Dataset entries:

-.-.-

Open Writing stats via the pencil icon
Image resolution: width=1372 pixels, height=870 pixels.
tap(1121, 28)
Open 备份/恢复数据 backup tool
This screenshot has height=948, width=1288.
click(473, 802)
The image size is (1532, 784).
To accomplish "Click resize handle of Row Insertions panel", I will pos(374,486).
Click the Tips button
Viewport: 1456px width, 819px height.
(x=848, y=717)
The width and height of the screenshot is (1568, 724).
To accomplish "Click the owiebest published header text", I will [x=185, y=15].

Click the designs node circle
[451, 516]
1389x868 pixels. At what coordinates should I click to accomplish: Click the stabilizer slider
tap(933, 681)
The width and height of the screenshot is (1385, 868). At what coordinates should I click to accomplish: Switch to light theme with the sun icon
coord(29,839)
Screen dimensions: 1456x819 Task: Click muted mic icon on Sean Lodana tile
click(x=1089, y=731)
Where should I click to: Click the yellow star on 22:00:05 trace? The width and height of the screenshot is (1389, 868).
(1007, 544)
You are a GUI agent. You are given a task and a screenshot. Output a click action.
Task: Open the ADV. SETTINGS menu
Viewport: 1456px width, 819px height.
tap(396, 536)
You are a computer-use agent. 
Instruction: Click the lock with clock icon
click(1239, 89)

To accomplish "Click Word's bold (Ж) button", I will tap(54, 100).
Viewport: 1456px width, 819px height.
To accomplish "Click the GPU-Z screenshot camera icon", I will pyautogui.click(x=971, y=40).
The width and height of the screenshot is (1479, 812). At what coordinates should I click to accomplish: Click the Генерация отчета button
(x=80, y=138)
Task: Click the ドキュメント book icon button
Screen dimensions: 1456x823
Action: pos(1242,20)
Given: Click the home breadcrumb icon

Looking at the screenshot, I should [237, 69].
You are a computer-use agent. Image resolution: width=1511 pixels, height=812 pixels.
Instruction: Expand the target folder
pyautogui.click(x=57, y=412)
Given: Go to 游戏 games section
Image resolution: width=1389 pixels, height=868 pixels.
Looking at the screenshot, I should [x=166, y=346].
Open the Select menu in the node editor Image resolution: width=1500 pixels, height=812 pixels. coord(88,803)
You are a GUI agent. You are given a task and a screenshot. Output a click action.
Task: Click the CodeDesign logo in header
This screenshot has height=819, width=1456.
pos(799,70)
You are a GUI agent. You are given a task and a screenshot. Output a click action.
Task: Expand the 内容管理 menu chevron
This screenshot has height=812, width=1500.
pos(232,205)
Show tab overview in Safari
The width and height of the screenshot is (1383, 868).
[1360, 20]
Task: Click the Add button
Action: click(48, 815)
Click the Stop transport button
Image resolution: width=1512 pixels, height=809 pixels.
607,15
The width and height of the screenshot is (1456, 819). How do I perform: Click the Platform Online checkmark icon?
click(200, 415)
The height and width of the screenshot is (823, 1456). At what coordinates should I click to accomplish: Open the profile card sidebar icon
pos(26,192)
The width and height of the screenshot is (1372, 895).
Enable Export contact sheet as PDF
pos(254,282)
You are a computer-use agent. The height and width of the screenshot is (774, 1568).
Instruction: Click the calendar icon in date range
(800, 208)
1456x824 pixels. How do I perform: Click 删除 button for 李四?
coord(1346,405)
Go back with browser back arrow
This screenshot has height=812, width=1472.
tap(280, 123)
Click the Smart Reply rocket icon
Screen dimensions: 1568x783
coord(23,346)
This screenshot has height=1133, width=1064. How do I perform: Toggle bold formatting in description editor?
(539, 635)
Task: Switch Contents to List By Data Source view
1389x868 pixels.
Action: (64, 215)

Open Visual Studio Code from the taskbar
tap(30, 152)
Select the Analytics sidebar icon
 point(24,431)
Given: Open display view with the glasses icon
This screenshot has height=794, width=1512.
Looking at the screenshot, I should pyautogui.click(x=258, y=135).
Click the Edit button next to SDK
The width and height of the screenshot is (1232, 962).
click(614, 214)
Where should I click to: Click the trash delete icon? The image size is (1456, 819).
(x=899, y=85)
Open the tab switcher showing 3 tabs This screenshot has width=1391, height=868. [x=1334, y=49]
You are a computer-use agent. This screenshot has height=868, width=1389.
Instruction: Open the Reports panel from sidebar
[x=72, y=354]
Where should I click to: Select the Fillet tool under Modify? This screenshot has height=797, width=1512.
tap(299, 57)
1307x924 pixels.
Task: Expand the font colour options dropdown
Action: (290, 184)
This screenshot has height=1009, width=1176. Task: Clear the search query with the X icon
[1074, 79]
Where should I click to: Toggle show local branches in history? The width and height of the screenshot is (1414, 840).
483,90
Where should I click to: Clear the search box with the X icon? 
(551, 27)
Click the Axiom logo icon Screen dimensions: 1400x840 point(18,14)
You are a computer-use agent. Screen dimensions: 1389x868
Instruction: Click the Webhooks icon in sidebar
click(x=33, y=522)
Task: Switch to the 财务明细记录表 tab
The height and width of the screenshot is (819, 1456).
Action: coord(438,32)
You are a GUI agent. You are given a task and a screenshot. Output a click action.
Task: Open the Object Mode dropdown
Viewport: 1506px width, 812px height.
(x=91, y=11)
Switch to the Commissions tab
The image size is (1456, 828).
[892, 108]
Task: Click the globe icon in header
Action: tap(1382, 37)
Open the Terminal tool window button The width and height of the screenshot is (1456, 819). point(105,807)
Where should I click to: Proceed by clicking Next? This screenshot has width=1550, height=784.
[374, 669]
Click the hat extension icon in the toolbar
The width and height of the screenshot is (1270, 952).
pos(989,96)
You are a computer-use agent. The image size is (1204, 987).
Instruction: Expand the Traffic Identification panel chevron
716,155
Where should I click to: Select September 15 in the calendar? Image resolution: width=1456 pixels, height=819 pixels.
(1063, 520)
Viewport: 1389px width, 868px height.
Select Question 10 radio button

-.-.-

Your assignment →
Retype every line above with nothing changed.

Answer to the exercise →
Open Writing stats via the pencil icon
Image resolution: width=1372 pixels, height=870 pixels.
tap(1121, 28)
Open 备份/恢复数据 backup tool
This screenshot has height=948, width=1288.
click(473, 802)
The image size is (1532, 784).
To accomplish "Click resize handle of Row Insertions panel", I will pos(374,486).
Click the Tips button
Viewport: 1456px width, 819px height.
(x=848, y=717)
The width and height of the screenshot is (1568, 724).
To accomplish "Click the owiebest published header text", I will [x=185, y=15].

Click the designs node circle
[451, 516]
1389x868 pixels. At what coordinates should I click to accomplish: Click the stabilizer slider
tap(933, 681)
The width and height of the screenshot is (1385, 868). At what coordinates should I click to accomplish: Switch to light theme with the sun icon
coord(29,839)
Screen dimensions: 1456x819 Task: Click muted mic icon on Sean Lodana tile
click(x=1089, y=731)
Where should I click to: Click the yellow star on 22:00:05 trace? The width and height of the screenshot is (1389, 868).
(1007, 544)
You are a GUI agent. You are given a task and a screenshot. Output a click action.
Task: Open the ADV. SETTINGS menu
Viewport: 1456px width, 819px height.
tap(396, 536)
You are a computer-use agent. 
Instruction: Click the lock with clock icon
click(1239, 89)

To accomplish "Click Word's bold (Ж) button", I will tap(54, 100).
Viewport: 1456px width, 819px height.
To accomplish "Click the GPU-Z screenshot camera icon", I will pyautogui.click(x=971, y=40).
The width and height of the screenshot is (1479, 812). At what coordinates should I click to accomplish: Click the Генерация отчета button
(x=80, y=138)
Task: Click the ドキュメント book icon button
Screen dimensions: 1456x823
Action: pos(1242,20)
Given: Click the home breadcrumb icon

Looking at the screenshot, I should [237, 69].
You are a computer-use agent. Image resolution: width=1511 pixels, height=812 pixels.
Instruction: Expand the target folder
pyautogui.click(x=57, y=412)
Given: Go to 游戏 games section
Image resolution: width=1389 pixels, height=868 pixels.
Looking at the screenshot, I should [x=166, y=346].
Open the Select menu in the node editor Image resolution: width=1500 pixels, height=812 pixels. coord(88,803)
You are a GUI agent. You are given a task and a screenshot. Output a click action.
Task: Click the CodeDesign logo in header
This screenshot has height=819, width=1456.
pos(799,70)
You are a GUI agent. You are given a task and a screenshot. Output a click action.
Task: Expand the 内容管理 menu chevron
This screenshot has height=812, width=1500.
pos(232,205)
Show tab overview in Safari
The width and height of the screenshot is (1383, 868).
[1360, 20]
Task: Click the Add button
Action: click(48, 815)
Click the Stop transport button
Image resolution: width=1512 pixels, height=809 pixels.
607,15
The width and height of the screenshot is (1456, 819). How do I perform: Click the Platform Online checkmark icon?
click(200, 415)
The height and width of the screenshot is (823, 1456). At what coordinates should I click to accomplish: Open the profile card sidebar icon
pos(26,192)
The width and height of the screenshot is (1372, 895).
Enable Export contact sheet as PDF
pos(254,282)
You are a computer-use agent. The height and width of the screenshot is (774, 1568).
Instruction: Click the calendar icon in date range
(800, 208)
1456x824 pixels. How do I perform: Click 删除 button for 李四?
coord(1346,405)
Go back with browser back arrow
This screenshot has height=812, width=1472.
tap(280, 123)
Click the Smart Reply rocket icon
Screen dimensions: 1568x783
coord(23,346)
This screenshot has height=1133, width=1064. How do I perform: Toggle bold formatting in description editor?
(539, 635)
Task: Switch Contents to List By Data Source view
1389x868 pixels.
Action: (64, 215)

Open Visual Studio Code from the taskbar
tap(30, 152)
Select the Analytics sidebar icon
 point(24,431)
Given: Open display view with the glasses icon
This screenshot has height=794, width=1512.
Looking at the screenshot, I should pyautogui.click(x=258, y=135).
Click the Edit button next to SDK
The width and height of the screenshot is (1232, 962).
click(614, 214)
Where should I click to: Click the trash delete icon? The image size is (1456, 819).
(x=899, y=85)
Open the tab switcher showing 3 tabs This screenshot has width=1391, height=868. [x=1334, y=49]
You are a computer-use agent. This screenshot has height=868, width=1389.
Instruction: Open the Reports panel from sidebar
[x=72, y=354]
Where should I click to: Select the Fillet tool under Modify? This screenshot has height=797, width=1512.
tap(299, 57)
1307x924 pixels.
Task: Expand the font colour options dropdown
Action: (290, 184)
This screenshot has height=1009, width=1176. Task: Clear the search query with the X icon
[1074, 79]
Where should I click to: Toggle show local branches in history? The width and height of the screenshot is (1414, 840).
483,90
Where should I click to: Clear the search box with the X icon? 
(551, 27)
Click the Axiom logo icon Screen dimensions: 1400x840 point(18,14)
You are a computer-use agent. Screen dimensions: 1389x868
Instruction: Click the Webhooks icon in sidebar
click(x=33, y=522)
Task: Switch to the 财务明细记录表 tab
The height and width of the screenshot is (819, 1456).
Action: coord(438,32)
You are a GUI agent. You are given a task and a screenshot. Output a click action.
Task: Open the Object Mode dropdown
Viewport: 1506px width, 812px height.
(x=91, y=11)
Switch to the Commissions tab
The image size is (1456, 828).
[892, 108]
Task: Click the globe icon in header
Action: tap(1382, 37)
Open the Terminal tool window button The width and height of the screenshot is (1456, 819). point(105,807)
Where should I click to: Proceed by clicking Next? This screenshot has width=1550, height=784.
[374, 669]
Click the hat extension icon in the toolbar
The width and height of the screenshot is (1270, 952).
pos(989,96)
You are a computer-use agent. The image size is (1204, 987).
Instruction: Expand the Traffic Identification panel chevron
716,155
Where should I click to: Select September 15 in the calendar? Image resolution: width=1456 pixels, height=819 pixels.
(1063, 520)
Viewport: 1389px width, 868px height.
Select Question 10 radio button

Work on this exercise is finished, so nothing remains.